Die letzten Kämpfer von Asowstal Moskau berichtet von 770 weiteren Gefangenen
20.05.2022, 12:32 Uhr (aktualisiert)
Die ukrainischen Kämpfer werden mit Bussen vom Stahlwerk weggebracht.
(Foto: REUTERS)
Noch gibt es aus Kiew keine Bestätigung. Doch Angaben aus Moskau zufolge sollen sich Hunderte weitere Kämpfer aus dem Stahlwerk Asowstal in russische Hand begeben haben. Damit stehen die Russen kurz davor, ganz Mariupol zu beherrschen.
In der ukrainischen Hafenstadt Mariupol hat sich nach russischen Angaben der größte Teil der Kämpfer aus dem belagerten Stahlwerk Asowstal inzwischen ergeben. Allein in den vergangenen 24 Stunden seien dort mehr als 770 Ukrainer gefangen genommen worden, teilte das Verteidigungsministerium in Moskau mit. Damit hätten sich seit Beginn der Woche 1730 Kämpfer ergeben. Unklar ist, wie viele Menschen sich nun noch auf dem Werksgelände aufhalten. Nach früheren russischen Angaben müssten dies noch einige Hundert sein. Von ukrainischer Seite gab es für die Zahlen bislang keine Bestätigung.
Das Internationale Komitee vom Roten Kreuz (IKRK) registrierte indes Hunderte ukrainische Kriegsgefangene aus dem Asow-Stahlwerk in Mariupol. Auf russische und ukrainische Bitte hin habe ein IKRK-Team am Dienstag vor Ort begonnen, bei ukrainischen Kämpfern, die das Stahlwerk verließen, persönliche Daten abzufragen. Darunter seien auch Verwundete.
Die Prozedur dient laut IKRK dazu, nachverfolgen zu können, wo sich die Kriegsgefangenen befinden - und sie dabei zu unterstützen, im Kontakt mit ihren Angehörigen zu bleiben. Das IKRK erklärte, es beteilige sich nicht am Transport der Kriegsgefangenen und verwies auf die Verpflichtung aller Vertragsstaaten der Genfer Konventionen, dem Roten Kreuz Zugang zu Kriegsgefangenen zu gewähren.

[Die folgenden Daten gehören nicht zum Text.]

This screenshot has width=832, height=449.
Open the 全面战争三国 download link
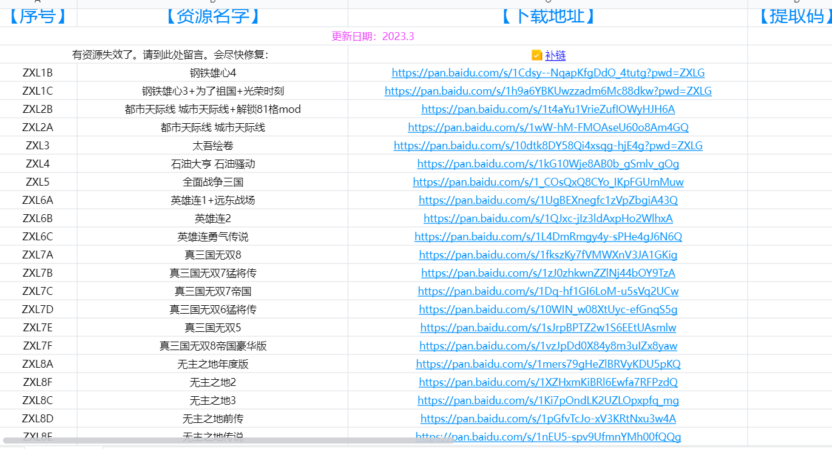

Kiew hatte zuletzt Anfang der Woche von etwas mehr als 260 evakuierten Soldaten gesprochen und danach lediglich mitgeteilt, dass die "humanitäre Operation" fortgesetzt werde. Mit Blick auf die nun von Russland veröffentlichten Zahlen könnte sich nach knapp drei Monaten Krieg eine vollständige Eroberung Mariupols abzeichnen.
Wochenlang verschanzt
Russland hatte die strategisch wichtige Stadt am Asowschen Meer Anfang März gemeinsam mit prorussischen Separatisten eingekesselt und weitgehend erobert. Die ukrainischen Kämpfer, die sich auf dem weiträumigen Gelände des Stahlwerks verschanzten, wurden zu Mariupols letzten Verteidigern. Russischen Schätzungen zufolge sollen vor Beginn der Evakuierungsmission noch etwa 2500 Soldaten in dem Werk ausgeharrt haben.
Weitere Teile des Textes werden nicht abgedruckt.